## WORK ITEM
These entries are to be set down again exactly.

## WORKING DATA
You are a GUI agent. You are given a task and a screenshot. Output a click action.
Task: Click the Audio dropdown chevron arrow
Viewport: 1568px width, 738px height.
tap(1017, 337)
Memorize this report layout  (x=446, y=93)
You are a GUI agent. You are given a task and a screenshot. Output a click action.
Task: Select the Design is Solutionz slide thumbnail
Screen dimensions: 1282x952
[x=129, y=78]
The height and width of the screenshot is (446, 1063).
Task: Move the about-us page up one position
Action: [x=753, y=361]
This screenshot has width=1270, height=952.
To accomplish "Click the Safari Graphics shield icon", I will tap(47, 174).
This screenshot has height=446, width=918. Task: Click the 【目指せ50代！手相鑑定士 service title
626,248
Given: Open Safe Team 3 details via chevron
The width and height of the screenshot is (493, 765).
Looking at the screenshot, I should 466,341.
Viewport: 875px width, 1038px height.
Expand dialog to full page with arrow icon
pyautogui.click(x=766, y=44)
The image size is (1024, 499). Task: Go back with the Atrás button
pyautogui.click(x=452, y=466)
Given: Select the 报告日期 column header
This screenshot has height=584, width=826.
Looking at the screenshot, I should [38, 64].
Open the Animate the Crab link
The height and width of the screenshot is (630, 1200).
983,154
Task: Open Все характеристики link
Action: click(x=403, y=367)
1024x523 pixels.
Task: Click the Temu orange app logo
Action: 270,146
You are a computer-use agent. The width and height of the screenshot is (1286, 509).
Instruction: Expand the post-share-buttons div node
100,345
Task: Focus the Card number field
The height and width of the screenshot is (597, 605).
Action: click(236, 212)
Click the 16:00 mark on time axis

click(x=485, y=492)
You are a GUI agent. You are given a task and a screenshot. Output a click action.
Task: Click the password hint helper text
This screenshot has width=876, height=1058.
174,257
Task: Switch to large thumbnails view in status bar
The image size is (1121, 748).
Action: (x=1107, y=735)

## ANSWER BOX
You are a GUI agent. You are given a task and a screenshot. Output a click action.
Task: Click the Audio dropdown chevron arrow
Viewport: 1568px width, 738px height.
tap(1017, 337)
Memorize this report layout  (x=446, y=93)
You are a GUI agent. You are given a task and a screenshot. Output a click action.
Task: Select the Design is Solutionz slide thumbnail
Screen dimensions: 1282x952
[x=129, y=78]
The height and width of the screenshot is (446, 1063).
Task: Move the about-us page up one position
Action: [x=753, y=361]
This screenshot has width=1270, height=952.
To accomplish "Click the Safari Graphics shield icon", I will tap(47, 174).
This screenshot has height=446, width=918. Task: Click the 【目指せ50代！手相鑑定士 service title
626,248
Given: Open Safe Team 3 details via chevron
The width and height of the screenshot is (493, 765).
Looking at the screenshot, I should 466,341.
Viewport: 875px width, 1038px height.
Expand dialog to full page with arrow icon
pyautogui.click(x=766, y=44)
The image size is (1024, 499). Task: Go back with the Atrás button
pyautogui.click(x=452, y=466)
Given: Select the 报告日期 column header
This screenshot has height=584, width=826.
Looking at the screenshot, I should [38, 64].
Open the Animate the Crab link
The height and width of the screenshot is (630, 1200).
983,154
Task: Open Все характеристики link
Action: click(x=403, y=367)
1024x523 pixels.
Task: Click the Temu orange app logo
Action: 270,146
You are a computer-use agent. The width and height of the screenshot is (1286, 509).
Instruction: Expand the post-share-buttons div node
100,345
Task: Focus the Card number field
The height and width of the screenshot is (597, 605).
Action: click(236, 212)
Click the 16:00 mark on time axis

click(x=485, y=492)
You are a GUI agent. You are given a task and a screenshot. Output a click action.
Task: Click the password hint helper text
This screenshot has width=876, height=1058.
174,257
Task: Switch to large thumbnails view in status bar
The image size is (1121, 748).
Action: (x=1107, y=735)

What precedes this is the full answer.